WASHINGTON — Rep. Adam Kinzinger, R-Ill., became the latest Republican to disavow GOP presidential nominee Donald Trump, saying Wednesday he will not vote for him. But he did not go so far as to back Democrat Hillary Clinton.

“I don’t see how I can support Trump,” Kinzinger said on CNN.

Kinzinger has been wrestling with what to do about Trump for months. In June, he said if he had to vote he would likely write in the name of a Republican.

At the GOP presidential convention in Cleveland last month, Kinzinger still kept open the possibility of backing Trump. He said in Cleveland, “I’ll probably ultimately end up supporting him but, it’s not really enthusiastic.”

The final straw, Kinzinger told CNN’s Wolf Blitzer, was Trump starting this “unbelievable spat with the family of a fallen soldier, a fallen soldier who swore to protect and defend the Constitution of the United States,” a reference to Army Capt. Humayun Khan, who killed in a car bomb explosion in Iraq on June 8, 2004.
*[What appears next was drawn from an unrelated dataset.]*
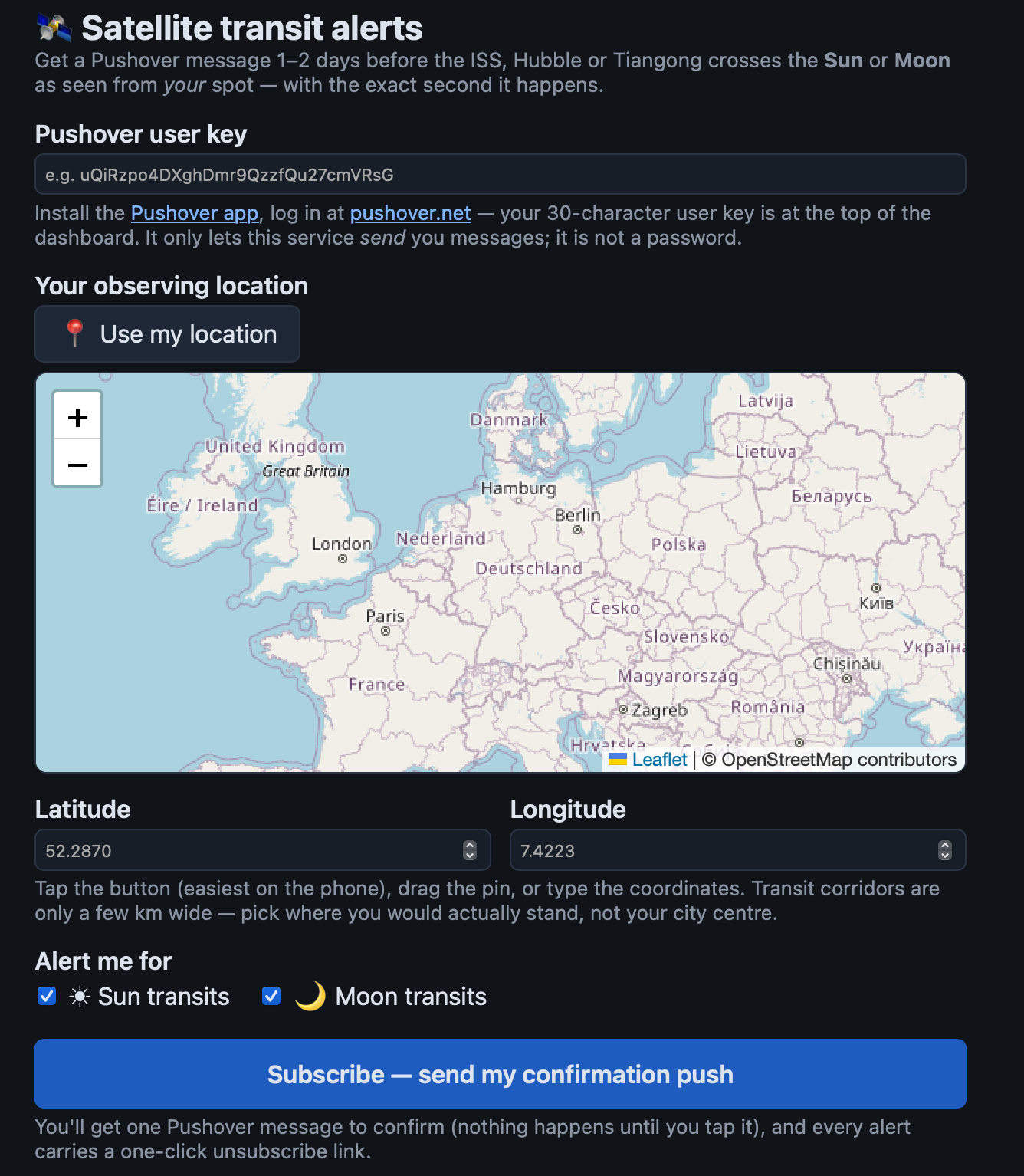The width and height of the screenshot is (1024, 1176).
Task: Step the Longitude value with spinner arrows
Action: click(x=945, y=850)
At the Democratic Convention in Philadelphia, Khizr Khan, with his wife, Ghazala, standing silently by his side, lit into Trump, “speaking as patriotic American Muslims with undivided loyalty to our country.

“Have you ever been to Arlington Cemetery?” said Khan, whose son is buried there. “Go look at the graves of the brave patriots who died defending America — you will see all faiths, genders, and ethnicities.

Kinzinger slammed Trump for not saying he honored the Khan family and instead took it as “an affront to him.” Also contributing to his ruling out a vote for Trump, Kinzinger said, was Trump’s blaming former President George W. Bush for the 9/11 attacks.

In a Friday ABC interview, Trump lit into Ghazala Khan for her silence, suggesting it had to do with her Muslim faith. In an op-ed in the Washington Post, she said she did not speak because “I cannot walk into a room with pictures of Humayun” and she feared she would lose control of herself on the convention stage, which featured a big photo of him. Did Trump, a father, she wrote, “really need to wonder why I did not speak?”

Kinzinger, a major in the Air National Guard, said Trump “for me is beginning to cross a lot of red lines into the unbelievable in politics. I am not going to support Hillary, but in America, we have the right to write somebody in or skip the vote, and vote for Mark Kirk in Illinois for instance, and that is what it is looking like for me today.”

“I just don’t see how I get to Donald Trump anymore.”